Pursuant to the requirements of the Securities Exchange Act of 1934, the registrant has duly caused this report to be signed on its behalf by the undersigned hereunto duly authorized.

 

ALLEGHENY TECHNOLOGIES INCORPORATED
By:  

/s/ Elliot S. Davis

  Elliot S. Davis
  Senior Vice President, General Counsel,
  Chief Compliance Officer and Corporate Secretary

Dated: October 23, 2015



EXHIBIT 99.1

IMPORTANT NOTICE REGARDING

BLACKOUT PERIOD AND RESTRICTIONS

ON YOUR ABILITY TO TRADE SHARES OF THE COMPANY’S EQUITY SECURITIES

BECAUSE OF A 401(k) PLAN BLACKOUT PERIOD

This notice is to inform you of significant restrictions on your ability to trade any equity securities of Allegheny Technologies Incorporated (“ATI” or the “Company”) during an upcoming “blackout period” that will apply to the Company’s 401(k) savings plans (the “401(k) Plans”). Because certain participants in the 401(k) Plans will be prohibited from trading Company equity securities, this special “blackout period” is imposed on executive officers and directors of the Company by the Sarbanes-Oxley Act of 2002 and Securities and Exchange Commission Regulation BTR (Blackout Trading Restriction) and is in addition to the Company’s trading windows related to its earnings releases and other material developments from time to time.

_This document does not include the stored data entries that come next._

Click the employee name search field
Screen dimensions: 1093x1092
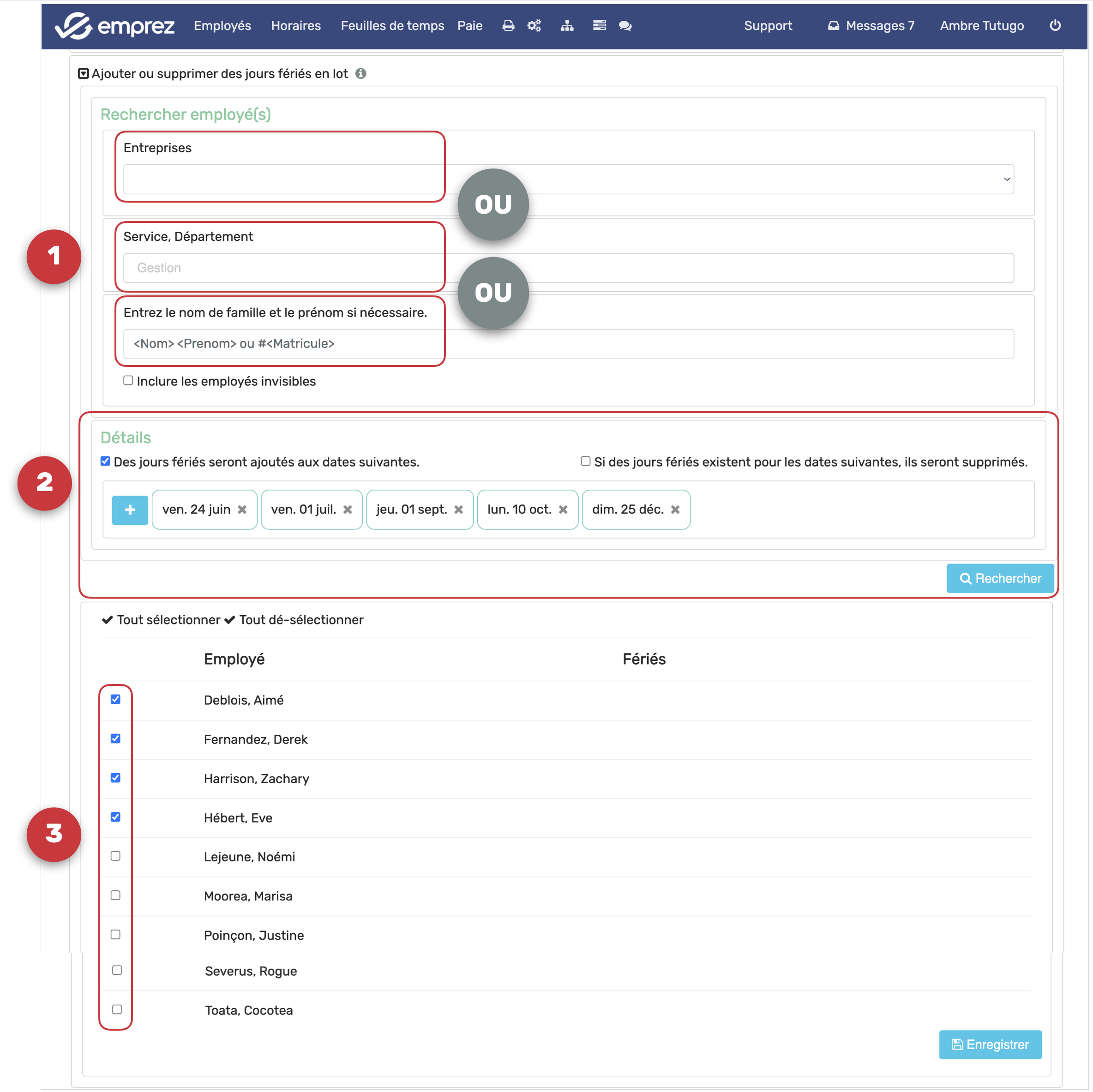[x=568, y=344]
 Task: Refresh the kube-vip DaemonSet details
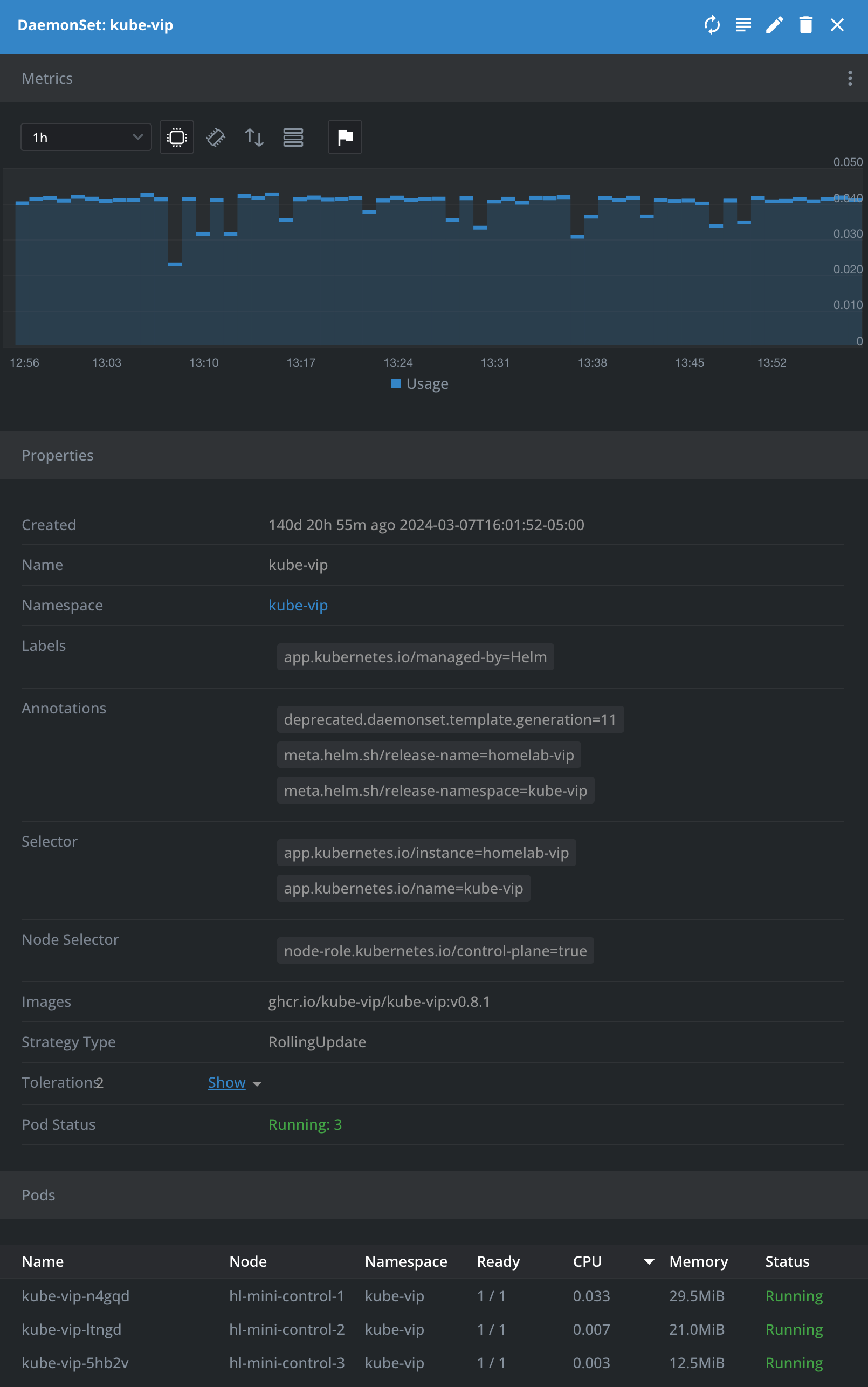pyautogui.click(x=712, y=25)
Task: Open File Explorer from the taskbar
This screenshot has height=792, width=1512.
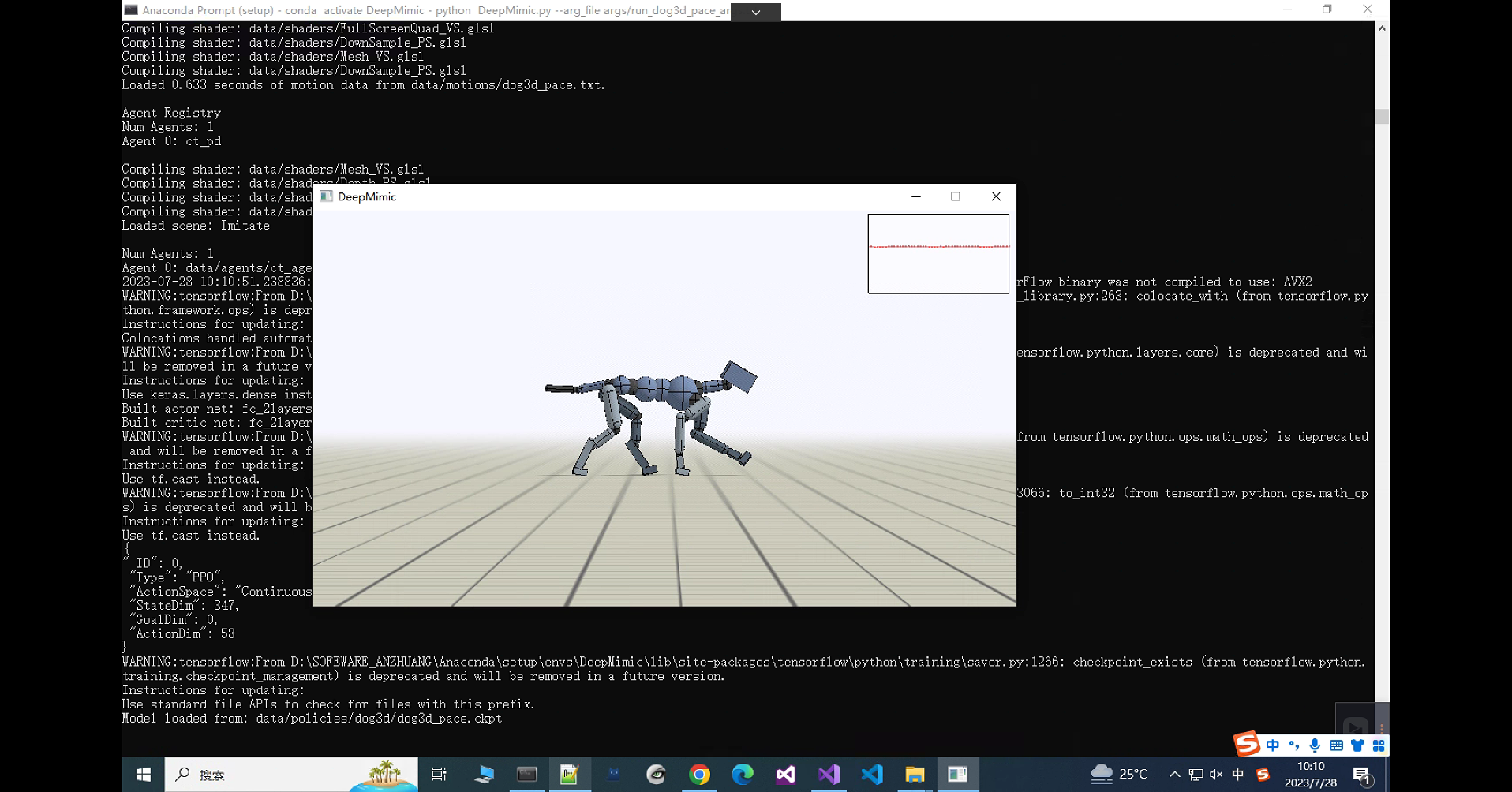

The special blackout period is being imposed because the account balances of non-bargaining participants in the 401(k) Plans are being consolidated into a single plan. The special blackout period will begin at 3:00 p.m. Eastern Time on November 23, 2015 and is expected to end during the week of December 6, 2015 (the “Blackout Period”). During the Blackout Period, participants in the 401(k) Plans will not be able to process any account transactions, including from or to their Company stock funds.

In accordance with Section 306(a) of the Sarbanes-Oxley Act of 2002 and Rule 104 of Securities and Exchange Commission Regulation BTR, the Company’s executive officers and directors are prohibited during the Blackout Period from purchasing, selling or otherwise acquiring or transferring, directly or indirectly, any equity security of the Company acquired in connection with his or her employment as an executive officer or services as a director.

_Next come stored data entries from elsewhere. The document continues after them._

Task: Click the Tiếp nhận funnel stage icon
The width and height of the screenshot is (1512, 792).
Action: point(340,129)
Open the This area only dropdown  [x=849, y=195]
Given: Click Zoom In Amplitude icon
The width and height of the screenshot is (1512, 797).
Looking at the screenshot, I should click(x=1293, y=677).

Please note the following:

 

    “Equity securities” is defined broadly to include the Company’s common stock, stock options, and other derivative securities.

 

    Covered transactions are not limited to those involving your direct ownership, but include any transaction in which you have a pecuniary interest (for example, transactions by your immediate family members living in your household).

 

    Among other things, these rules prohibit exercising options granted to you in connection with your employment as an executive officer or service as a director, selling shares of common stock acquired pursuant to such options, selling shares of common stock originally received as a restricted stock unit grant or upon the vesting of a restricted stock unit, or selling shares to cover withholding taxes upon the vesting of restricted stock units.

 

    Exemptions from these rules generally apply for purchases or sales under dividend reinvestment plans, sales required by laws, regularly scheduled grants or awards under the Company’s equity compensation plans and certain other “automatic” transactions.


Inquiries with respect to this blackout period, including determining whether this blackout period has ended, should be directed to:

Elliot S. Davis

Senior Vice President, General Counsel,

Chief Compliance Officer and Corporate Secretary

Allegheny Technologies Incorporated

1000 Six PPG Place

Pittsburgh, PA 15222-5479

(412) 394-2800

These rules apply in addition to the trading restrictions under the Company’s insider trading policy. If you engage in a transaction that violates these rules, you may be required to disgorge your profits from the transaction, and you may be subject to civil and criminal penalties. The SEC regulations regarding the Blackout Period restrictions are complex. To avoid any inadvertent violations of the Blackout Period restrictions, executive officers and directors are required to follow the Company’s pre-clearance procedures in connection with any proposed transaction in Company securities. If you have any questions regarding the Company’s pre-clearance procedures or your ability to engage in any transaction, please contact Elliot S. Davis.